Antes de tomar la cámara, antes de enfrentarse a la realidad "en bruto", Klein pinta. Lo hace rebelándose contra el llamado expresionismo abstracto, contra la magnificación romántica del gesto, de lo personal e intransferible. "La consigna era: dos dimensiones, todo en la cabeza, lo mínimo en la tela". El menor efecto de perspectiva era destruido, el más pequeño parecido con la realidad física, rehuido. Se trataba de conseguir una pintura de líneas y colores, que sólo hablase de pintura. Las telas de Klein de esta época anticipan los carteles lacerados de Raymond Hains.
Las películas de William Klein son obras en construcción, inacabadas, divertidas y sugerentes, que reclaman una banda sonora nueva a cada pase.

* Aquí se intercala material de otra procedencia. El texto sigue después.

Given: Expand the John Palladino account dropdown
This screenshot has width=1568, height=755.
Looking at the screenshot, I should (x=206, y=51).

Qui êtes-vous Polly-Magoo? (1966) es en ese sentido un comentario acerbo del mundo de la moda al mismo tiempo que un homenaje a ese universo en el que la mayor creatividad y la máxima futilidad andan de la mano. La película incluye además una estupenda secuencia rodada en la cripta Güell, de Gaudí, antes de que esta fuera objeto de una más que polémica restauración y que sirve también para ofrecer un ejemplo de cómo mantener vivo un monumento.
En Tokio, entre 1961 y 1962, Klein mira la realidad japonesa a partir de la voluntad de "verlo todo y no interpretar nada", es decir, de escapar a lo que pocos años después Roland Barthes llamará "el imperio de los signos".

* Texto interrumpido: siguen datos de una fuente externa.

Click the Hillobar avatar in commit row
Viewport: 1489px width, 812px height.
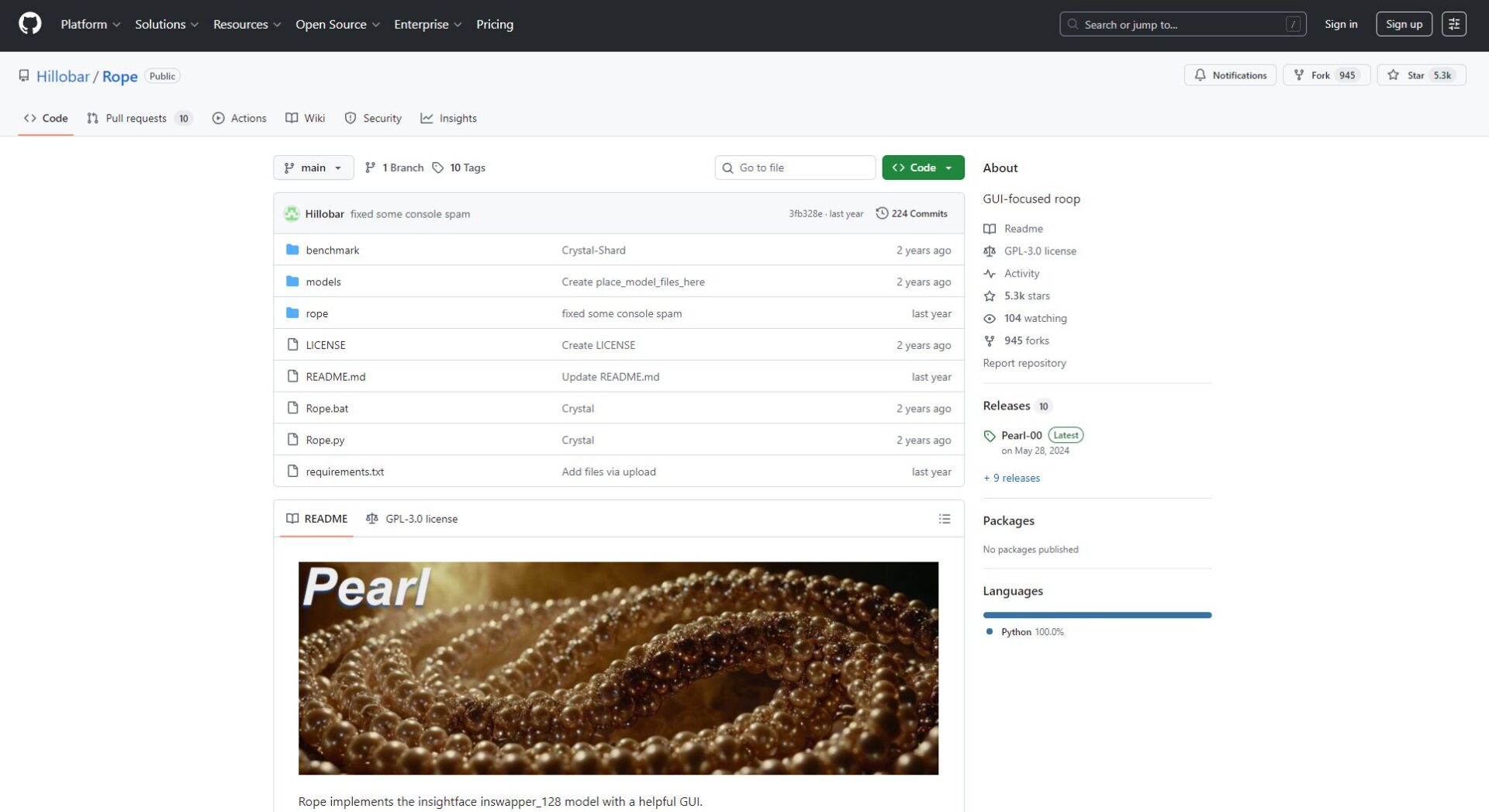292,214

La fotografía se alterna con el periodismo gráfico, no con el cine documental -sobre Cassius Clay, sobre el tenis-, con el cine paródico -Mister Freedom (1967)- que concibe como una continuación de la aventura surrealista en la medida en que trata el montaje como un "cadáver exquisito" o con el cine militante a favor de la causa vietnamita, la lucha anticolonialista o el movimiento de los Black Panthers.
La realidad y la historia han pasado por encima de los entusiasmos de Klein. Sus radicales negros le rezan hoy a Alá; sus revolucionarios africanos sueñan con corruptelas varias y la liberación sexual ha desembocado en un floreciente esclavismo pornográfico, pero a pesar de las decepciones o quizás gracias a que éstas ponen distancia, las obras sobreviven por su calidad intrínseca, porque el humor es auténtico, sea cual sea la diana, y porque detrás de los deseos del fotógrafo y el cineasta está su curiosidad por lo real, por lo auténtico.

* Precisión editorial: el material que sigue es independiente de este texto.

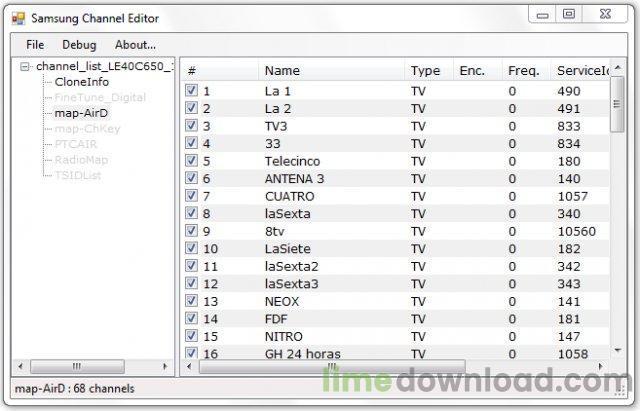Screen dimensions: 640x411
Task: Click the channel list scroll up arrow
Action: point(617,71)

Viajero apresurado y curioso, el mundo de William Klein tiene aún otra virtud añadida que es la de corresponder a la última época en que los grandes barrios de las grandes capitales aún eran radicalmente distintos. La uniformización no había llegado todavía cuando él se asomaba a una barbería romana, al metro de Nueva York, a un mercado de Moscú o a una manifestación de París. Las pancartas aún no eran en inglés en todas partes, los anuncios luminosos eran propios de cada lugar y las maneras de vestir, inconfundibles. Y en ese sentido no deja de ser curioso que a medida que la mundialización ha progresado la cámara de Klein ha dejado de viajar para hacerlo su obra, testimonio pues de lo que ya no existe.